The Company has duly constituted risk management committee, the details
of the same are covered in the Corporate Governance Report forming part of the Board's
Report.
directors' responsibility statement
The Directors acknowledges the responsibility for ensuring compliances
with the provisions of section 134(3)(c) read with section 134(5) of the Companies Act,
2013 and provisions of the SEBI (LODR) Reg, 2015 and in the preparation of the annual
accounts for the year ended 31st March, 2023 states that
(a) in the preparation of the annual accounts, the applicable
accounting standards have been followed along with proper explanation relating to material
departures;
(b) they have selected such accounting policies and applied them
consistently and made judgments and estimates that are reasonable and prudent so as to
give a true and fair view of the state of affairs of the company at the end of the
financial year and of the profit and loss of the company for that year;
(c) they have taken proper and sufficient care for the maintenance of
adequate accounting records in accordance with the provisions of this Act for safeguarding
the assets of the company and for preventing and detecting fraud and other irregularities;
(d) the annual accounts have been prepared on a going concern basis;
(e) they have laid down internal financial controls to be followed by
the Company and that such internal financial controls are adequate and were operating
effectively; and
(f) proper systems had been devised to ensure compliance with the
provisions of all applicable laws and that such systems were adequate and operating
effectively.
other disclosures
Your Directors state that:
1. No proceedings are pending against the Company under the Insolvency
and Bankruptcy Code, 2016.
2. The Company serviced all the debts & financial commitments as
and when they became due and no settlements were entered into with the bankers.

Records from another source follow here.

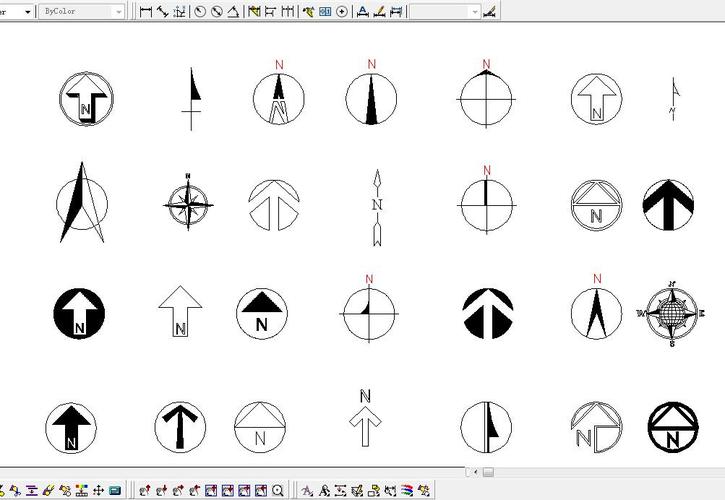Click the pan cross-arrows icon in bottom toolbar
The height and width of the screenshot is (500, 725).
(x=98, y=491)
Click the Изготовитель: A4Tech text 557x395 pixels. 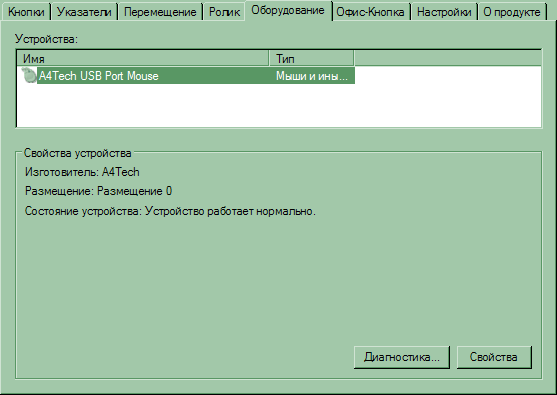click(x=82, y=172)
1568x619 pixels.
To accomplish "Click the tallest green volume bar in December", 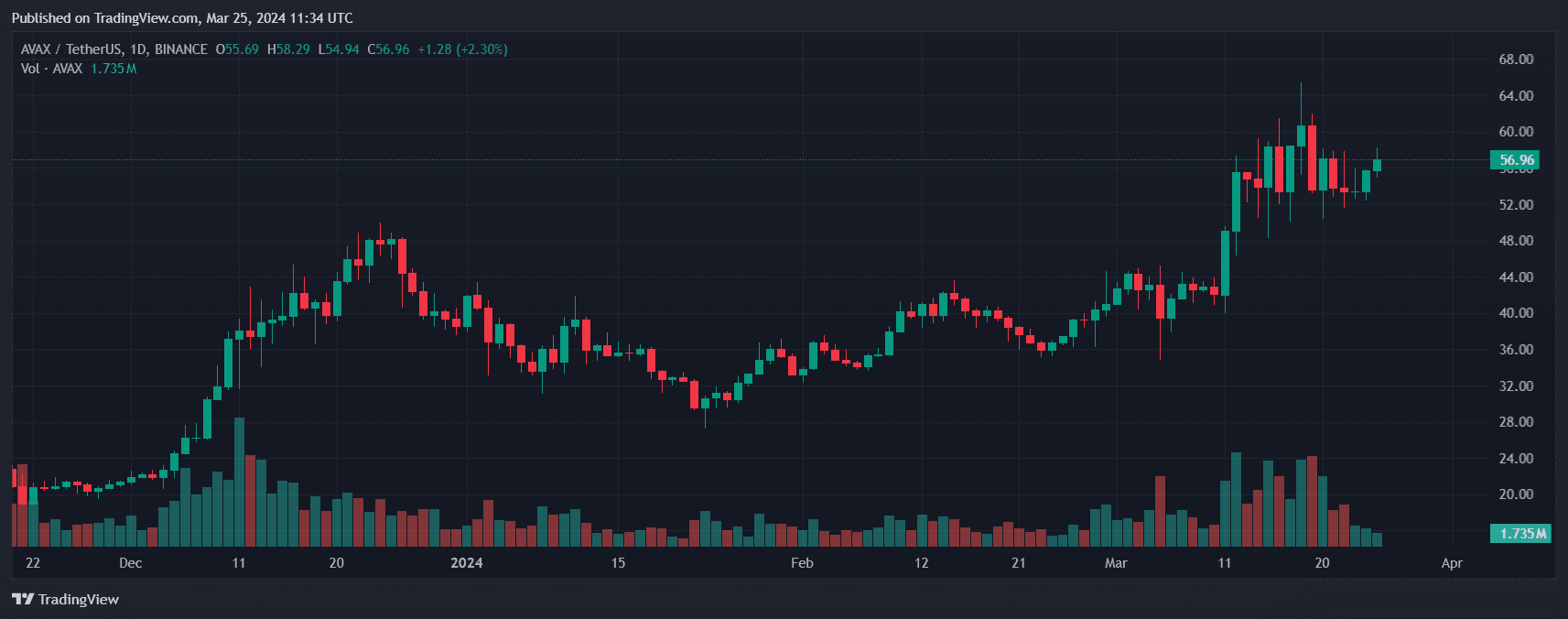I will point(239,485).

3. The company is not required to maintain cost records.
human resources
Our employees are our core resource and the Company has continuously
evolved policies to strengthen its employee value proposition. Your Company was able to
attract and retain best talent in the market and the same can be felt in the past growth
of SastaSundar Group. The Company is constantly working on providing the best working
environment to its Human Resources with a view to inculcate leadership, autonomy and
towards this objective, your company spends large efforts on training. Your Company shall
always place all necessary emphasis on continuous development of its Human Resources. The
belief "great people create great organization" has been at the core of the
Company's approach to its people.
DISCLOSURE UNDER SEXUAL HARASSMENT OF WOMEN AT WORKPLACE (PREVENTION,
PROHIBITION & REDRESSAL) ACT, 2013
Your Company is committed to provide a safe and secure environment to
its women employees across its functions, as they are considered as integral and important
part of the Organisation. Your company has in place an Anti-Sexual Harassment Policy in
line with the requirements of the Sexual Harassment of Women at Workplace (Prevention,
Prohibition & Redressal) Act, 2013.
In terms of provisions of Sexual Harassment of Women at Workplace
(Prevention, Prohibition and Redressal) Act, 2013 and Rules framed thereunder, your
Company has duly adopted a Policy and has also complied with the provisions relating to
the constitution of Internal Complaints Committee (ICC).
There was no case of sexual harassment reported during the year under
review.
ACKNOWLEDGEMENTS
Your Directors take this opportunity to thank the Regulatory and
Government Authorities, Bankers, Business Associates, Shareholders and the Customers of
the Company for their continued support to the Company. The Directors express their deep
sense of appreciation towards all the employees and staff of the Company and wish the
management all the best for achieving greater heights in the future.